I am creating a software library for creating round robin tournaments where each team plays every other team one time. However, I am struggling with sorting the games for an uneven number of teams.
I implemented the scheduling algorithm found on the wikipedia page for Round-robin tournament referred to as the circle method. Here is an example of how that algorithm works where each column is a "game" if we have a set of teams 1 2 3 4
.
1 2
4 3
1 4
3 2
1 3
2 4
The 1
is kept in place and the rest of the teams are rotated around n-1 times where n is number of teams.
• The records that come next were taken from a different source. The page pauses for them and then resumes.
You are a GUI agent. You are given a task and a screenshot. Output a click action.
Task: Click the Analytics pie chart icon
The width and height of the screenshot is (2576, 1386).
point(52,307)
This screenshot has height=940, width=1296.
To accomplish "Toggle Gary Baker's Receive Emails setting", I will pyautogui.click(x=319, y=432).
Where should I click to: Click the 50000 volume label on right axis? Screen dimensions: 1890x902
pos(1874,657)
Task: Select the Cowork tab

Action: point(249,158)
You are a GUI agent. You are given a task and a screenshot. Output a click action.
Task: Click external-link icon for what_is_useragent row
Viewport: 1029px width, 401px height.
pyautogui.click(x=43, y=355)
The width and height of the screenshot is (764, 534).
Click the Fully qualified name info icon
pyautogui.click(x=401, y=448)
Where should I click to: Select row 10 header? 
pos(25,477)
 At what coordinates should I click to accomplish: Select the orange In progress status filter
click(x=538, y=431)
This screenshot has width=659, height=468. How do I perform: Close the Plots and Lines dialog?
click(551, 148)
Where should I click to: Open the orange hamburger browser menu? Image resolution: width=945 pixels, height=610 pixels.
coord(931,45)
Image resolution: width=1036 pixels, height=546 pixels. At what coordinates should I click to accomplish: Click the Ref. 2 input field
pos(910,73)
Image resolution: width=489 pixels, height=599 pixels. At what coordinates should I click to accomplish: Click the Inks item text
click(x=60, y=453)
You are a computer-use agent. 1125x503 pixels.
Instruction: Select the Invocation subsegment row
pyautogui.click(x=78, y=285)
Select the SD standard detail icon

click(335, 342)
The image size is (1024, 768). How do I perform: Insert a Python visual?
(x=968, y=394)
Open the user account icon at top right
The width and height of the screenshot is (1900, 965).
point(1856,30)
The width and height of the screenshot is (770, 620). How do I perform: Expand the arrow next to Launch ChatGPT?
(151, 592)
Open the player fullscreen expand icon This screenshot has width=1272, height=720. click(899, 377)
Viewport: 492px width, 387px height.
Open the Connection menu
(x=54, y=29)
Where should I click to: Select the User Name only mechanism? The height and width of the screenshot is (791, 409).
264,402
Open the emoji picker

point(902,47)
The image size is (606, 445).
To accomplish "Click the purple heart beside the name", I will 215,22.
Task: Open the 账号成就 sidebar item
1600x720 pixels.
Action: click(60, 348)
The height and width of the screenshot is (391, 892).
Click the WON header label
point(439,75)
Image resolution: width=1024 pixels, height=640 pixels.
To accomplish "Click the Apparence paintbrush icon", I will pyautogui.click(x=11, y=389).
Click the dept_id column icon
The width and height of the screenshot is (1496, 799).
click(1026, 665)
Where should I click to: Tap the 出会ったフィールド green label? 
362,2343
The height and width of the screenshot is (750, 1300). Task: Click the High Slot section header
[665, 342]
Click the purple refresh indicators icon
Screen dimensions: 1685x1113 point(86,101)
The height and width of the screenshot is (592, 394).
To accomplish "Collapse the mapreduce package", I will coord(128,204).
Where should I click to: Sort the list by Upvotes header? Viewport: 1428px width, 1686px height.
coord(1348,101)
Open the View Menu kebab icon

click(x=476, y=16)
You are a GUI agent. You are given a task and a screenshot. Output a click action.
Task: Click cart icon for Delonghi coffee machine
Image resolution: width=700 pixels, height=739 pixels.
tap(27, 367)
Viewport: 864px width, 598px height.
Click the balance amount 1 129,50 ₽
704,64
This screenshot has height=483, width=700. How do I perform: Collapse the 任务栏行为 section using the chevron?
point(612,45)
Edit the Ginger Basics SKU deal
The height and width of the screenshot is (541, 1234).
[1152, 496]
However, this can not be done with an uneven number of teams as even a simple example such as 1 2 3
fails because it misses 1 match where 2 faces 3.
1 2
3
1 3
2
Using a simple loop I can generate all the games for any given number of teams. The following is written in Golang but I hope it is easy enough to understand.
// teams2 is a copy of teams
teams2 := teams
// I loop through a full set of team
for _, t := range teams {
// for every iteration we remove the first team in team2
teams2 = teams2[1:]
// I loop through the subset of teams which does not include the current team t or any previous team t
for _, t2 := range teams2 {
// Here I print the match
fmt.Printf("%d:%d\n", t, t2)
}
}
That code will give the following output for 1 2 3
which includes all possible combinations.
1:2
1:3
2:3
However, the problem is that it is not ordered according to the Scheduling algorithm I mentioned earlier. The first game should be 1:3
and not 1:2
. The sorting of games gets even worse with a larger set of teams such as 9 or 11.
How can I create a scheduling algorithm for an uneven number of teams in a round robin tournament which works as closely as possible to the circle method for an even number of teams?
Best Answer
Suppose you have an odd number $n$ of players. Add an extra player $n+1$, and apply the circle scheduling algorithm to generate a round robin for $n+1$ players. Whoever plays against player $n+1$ sits still that round.
You get the nicest solution if player $n+1$ is the one that stays at the same spot.